OpenSSL client and server from scratch, part 4

This is a continuation of yesterday’s post, “OpenSSL client and server from scratch, part 3.” In the previous post, we made a trivial little HTTPS server that we could talk to with curl. Today we’ll write our own HTTPS client as a replacement for curl.

Set up an `SSL_CTX` for the client

Recall that before we can create an SSL connection, we need to fill out an SSL_CTX. On the server side, the SSL_CTX holds the server’s certificate and private key, so that the server can authenticate itself to clients. On the client side, the SSL_CTX holds a trust store — a set of certificates that our client considers trustworthy.

By the way, it is also possible for the client to present a certificate and for the server to do certificate verification. This is extremely uncommon on the World Wide Web, where servers offer their services mostly to strangers, but you may have encountered client authentication on a private network. For example, your browser might need to present a “client certificate” as part of logging in to your employer’s email service.

We won’t talk about client certificates today.

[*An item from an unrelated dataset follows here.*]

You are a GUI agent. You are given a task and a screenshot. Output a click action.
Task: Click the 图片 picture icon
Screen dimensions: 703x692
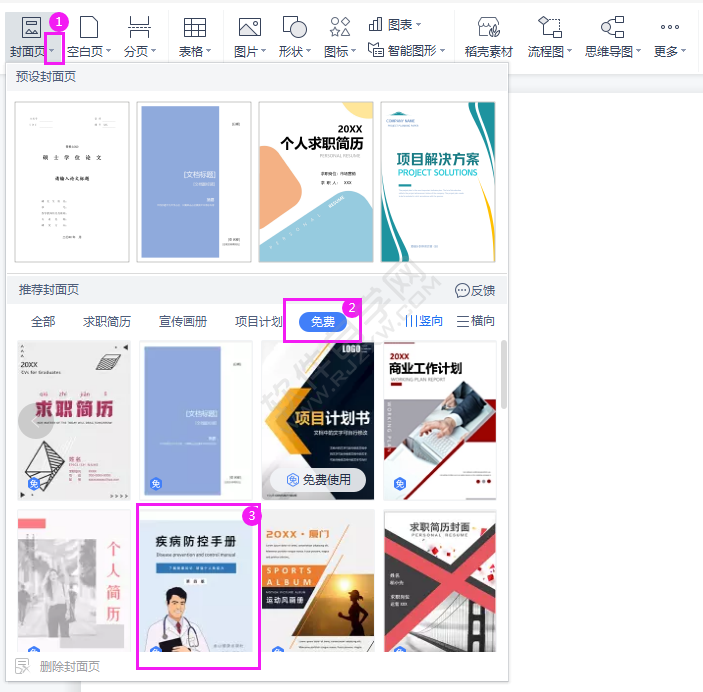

If you don’t set up a trust store, OpenSSL won’t trust any certificates by default. That’s not what you want! So let’s tell OpenSSL to trust “whatever our computer trusts,” just like curl probably does. So we create our SSL_CTX object and then call SSL_CTX_set_default_verify_paths:

auto ctx = my::UniquePtr<SSL_CTX>(SSL_CTX_new(TLS_client_method()));
SSL_CTX_set_min_proto_version(ctx.get(), TLS1_2_VERSION);

if (SSL_CTX_set_default_verify_paths(ctx.get()) != 1) {
    my::print_errors_and_exit("Error loading trust store");
}

You can locate your default trust store using this OpenSSL function:
puts(X509_get_default_cert_file());
Or by running this Python command:
python -c 'import ssl; print(ssl.get_default_verify_paths().cafile)'

Now we set up our TCP connection to duckduckgo.com, just like we did in part 1. The only difference is that we connect to port 443 (the port conventionally associated with HTTPS services) instead of to port 80.

auto bio = my::UniquePtr<BIO>(BIO_new_connect("duckduckgo.com:443"));
if (BIO_do_connect(bio.get()) <= 0) {
    my::print_errors_and_exit("Error in BIO_do_connect");
}

Once we’ve made the TCP connection, it’s time to start talking TLS. We slap an SSL filter BIO in front of our socket BIO, using the overloaded operator| that we wrote in part 2.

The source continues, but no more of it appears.